## What you are asked to do
The answer must consist solely of the lines from the one with "Viewport: 955px width, 634px" through the last line of the data, copied exactly, with no pictures.

## Exercise inputs
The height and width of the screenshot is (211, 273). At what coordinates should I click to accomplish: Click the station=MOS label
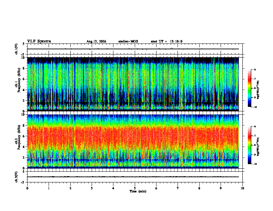tap(128, 41)
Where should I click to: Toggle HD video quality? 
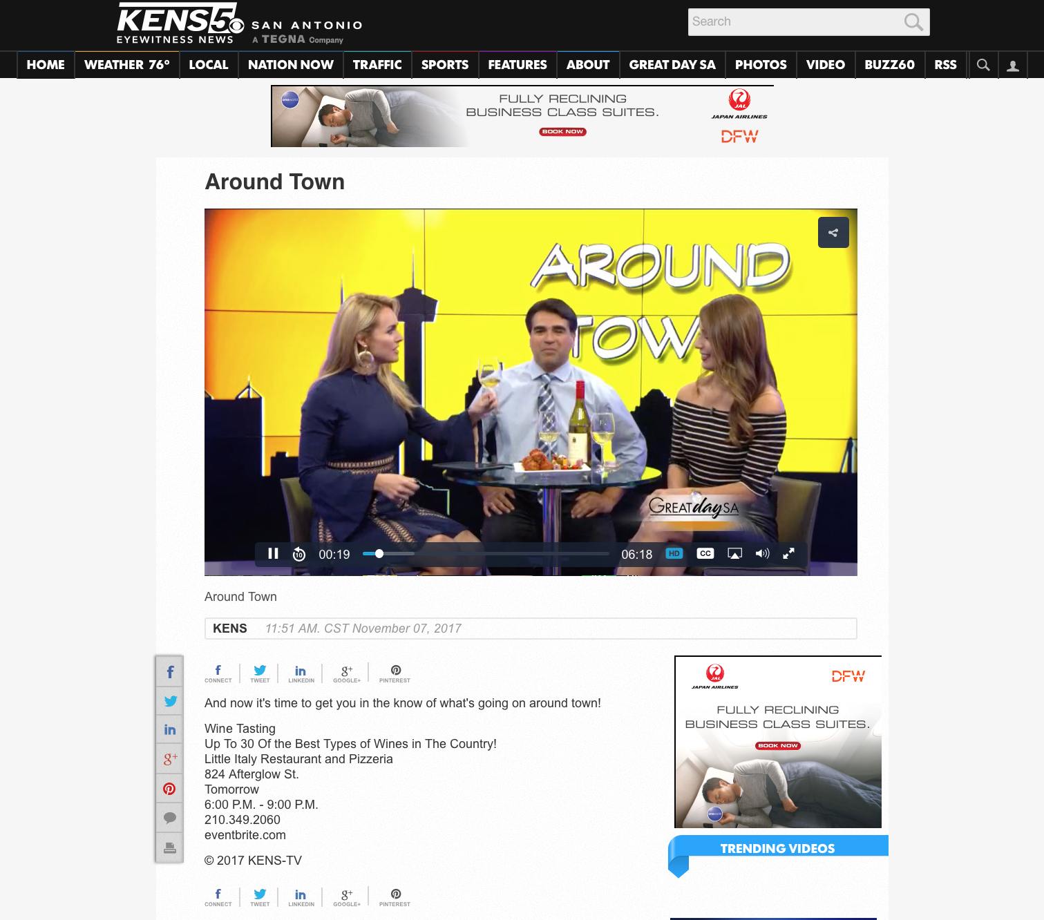pos(674,554)

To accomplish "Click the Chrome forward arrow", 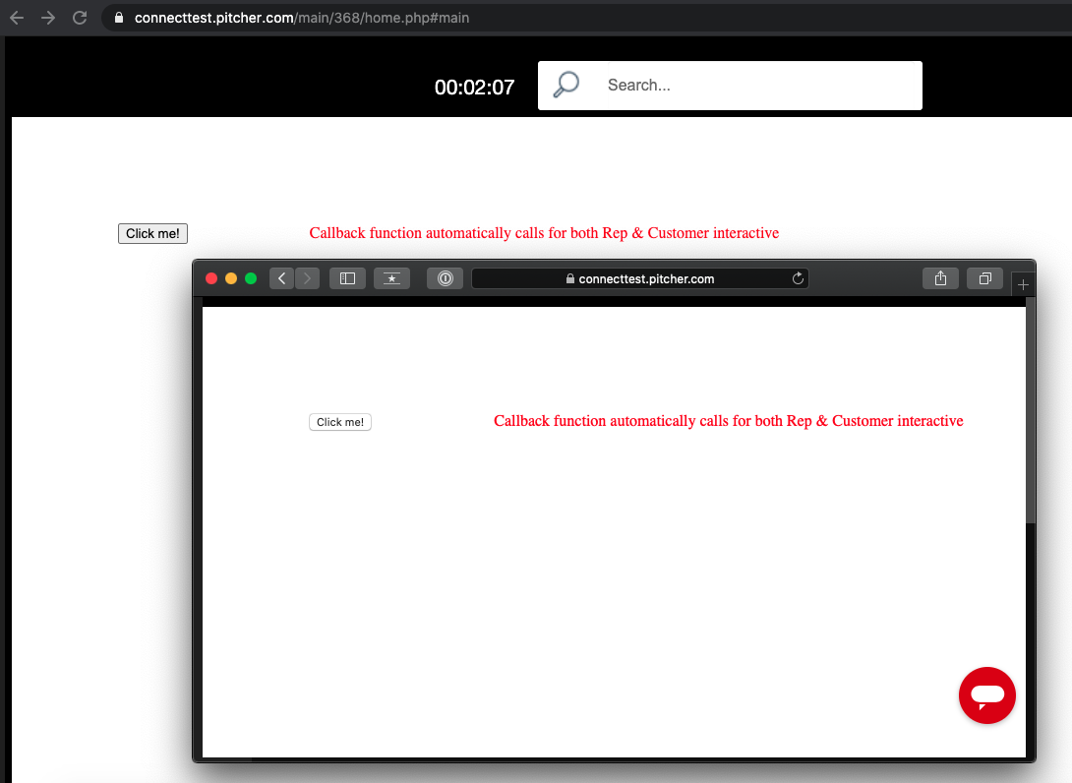I will point(48,18).
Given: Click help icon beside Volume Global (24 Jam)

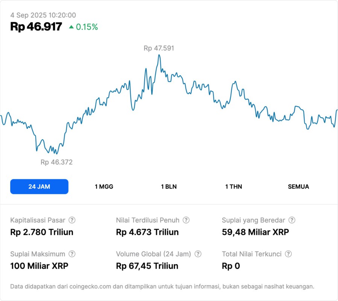Looking at the screenshot, I should (x=198, y=254).
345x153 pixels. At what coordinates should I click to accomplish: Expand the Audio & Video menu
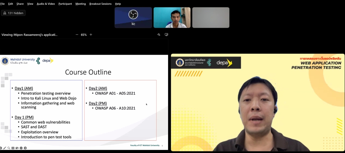click(x=46, y=4)
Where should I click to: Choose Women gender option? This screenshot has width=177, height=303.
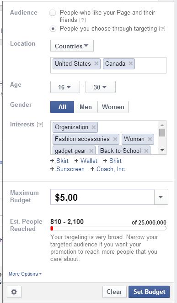113,107
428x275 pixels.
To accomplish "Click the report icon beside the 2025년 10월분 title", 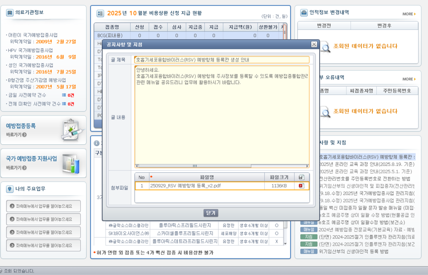I will pos(100,13).
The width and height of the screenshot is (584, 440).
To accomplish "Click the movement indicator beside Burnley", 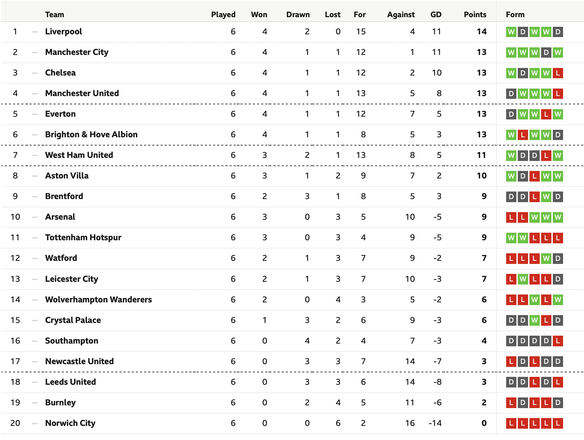I will pyautogui.click(x=35, y=403).
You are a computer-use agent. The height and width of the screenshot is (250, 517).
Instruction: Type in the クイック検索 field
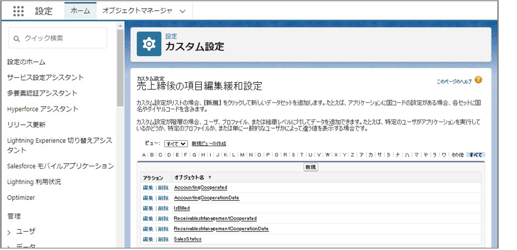[x=64, y=38]
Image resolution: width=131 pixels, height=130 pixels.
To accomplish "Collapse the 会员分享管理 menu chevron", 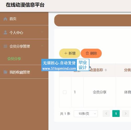I will pyautogui.click(x=42, y=46).
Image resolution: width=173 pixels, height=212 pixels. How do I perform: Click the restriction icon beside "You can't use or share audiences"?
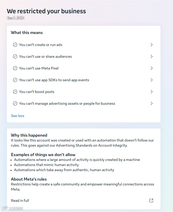15,56
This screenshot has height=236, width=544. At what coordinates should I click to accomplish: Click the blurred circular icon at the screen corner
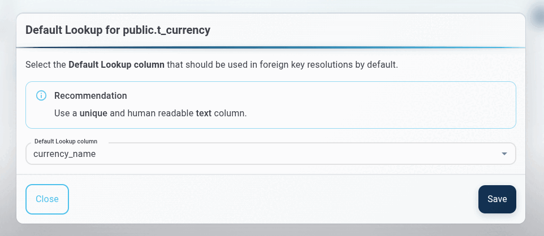point(537,14)
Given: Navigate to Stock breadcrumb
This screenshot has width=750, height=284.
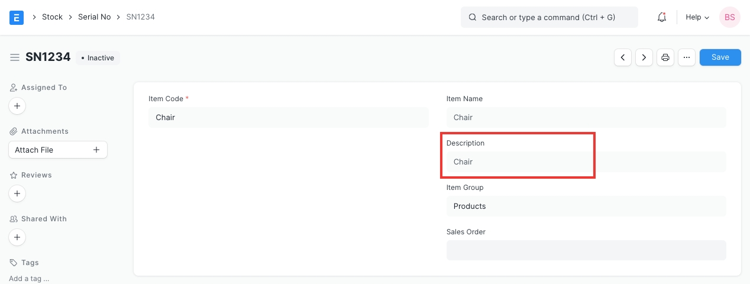Looking at the screenshot, I should [52, 17].
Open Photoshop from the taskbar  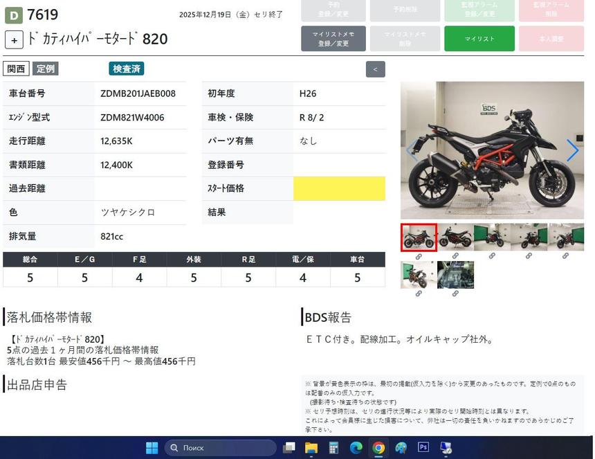click(x=423, y=448)
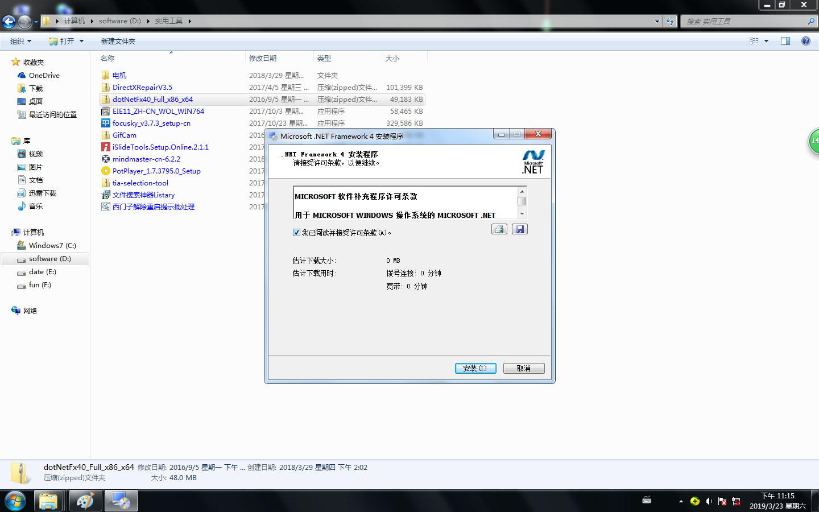Expand the view options dropdown arrow

tap(766, 42)
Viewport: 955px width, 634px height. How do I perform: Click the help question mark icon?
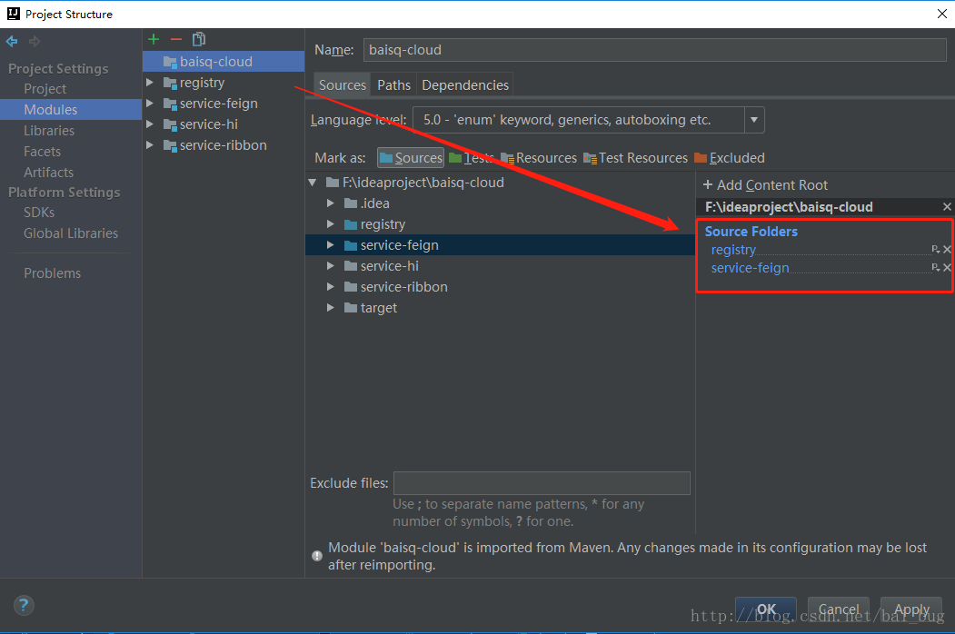(24, 605)
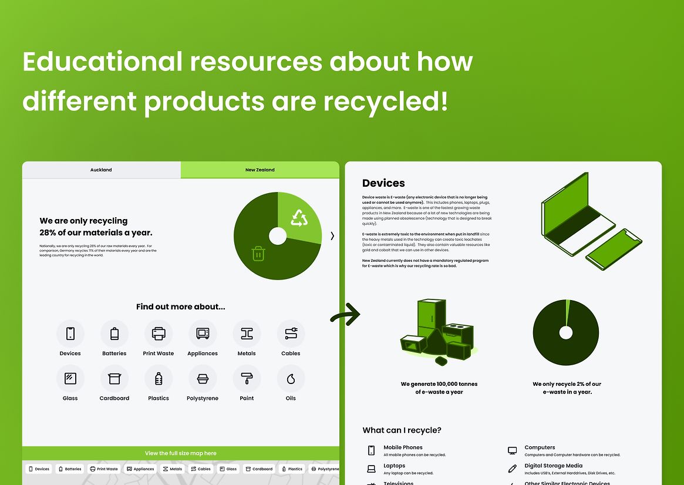Select the Cardboard category icon
684x485 pixels.
(114, 379)
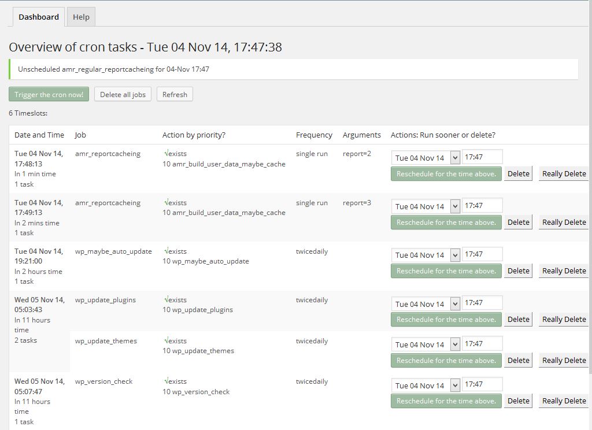Image resolution: width=592 pixels, height=430 pixels.
Task: Delete the report=2 amr_reportcacheing job
Action: pos(518,174)
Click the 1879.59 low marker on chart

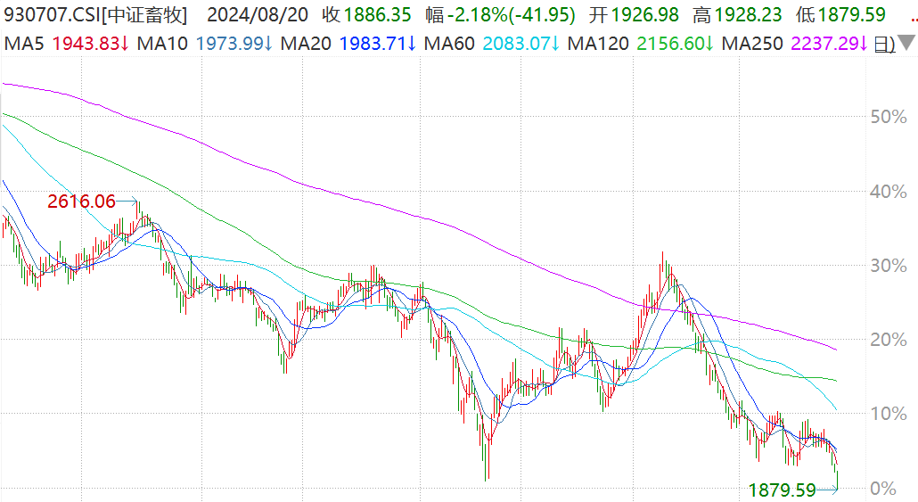[x=783, y=490]
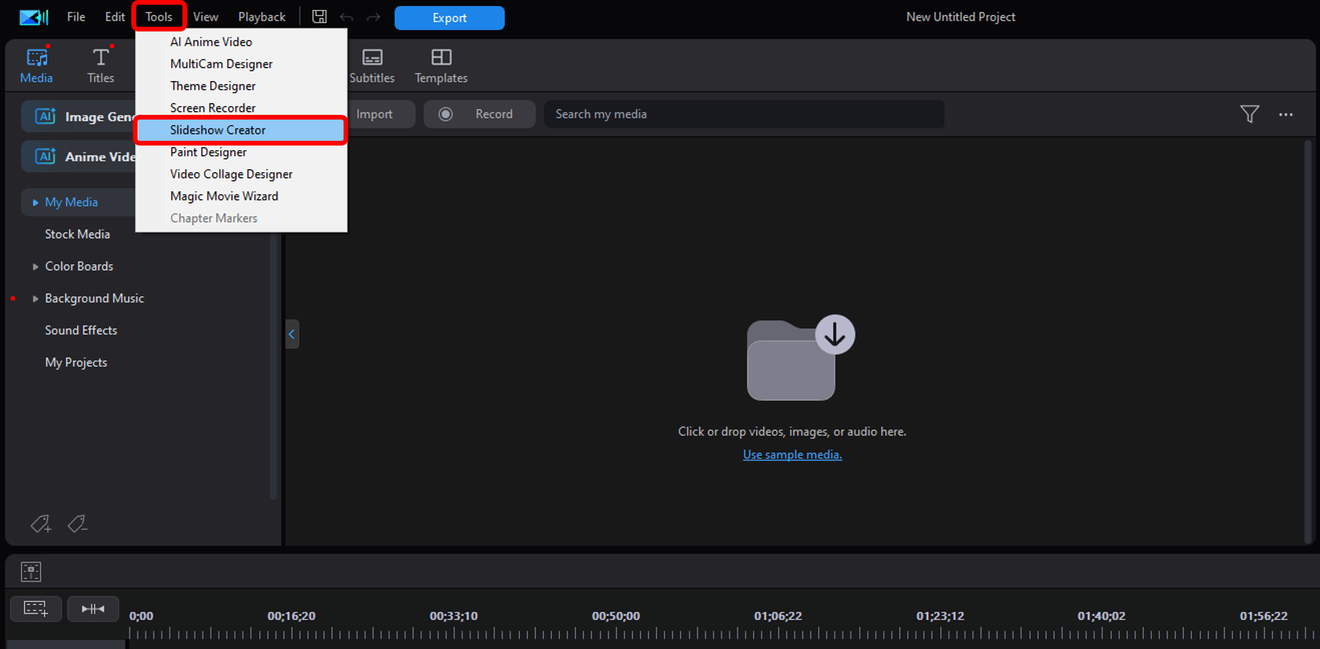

## Result
Viewport: 955px width, 634px height. How do I perform: Click the help question mark icon?
(24, 605)
Select the Cardboard category icon
684x485 pixels.
(114, 379)
Image resolution: width=592 pixels, height=430 pixels.
Task: Delete the report=2 amr_reportcacheing job
Action: pos(518,174)
Click the 1879.59 low marker on chart

[x=783, y=490]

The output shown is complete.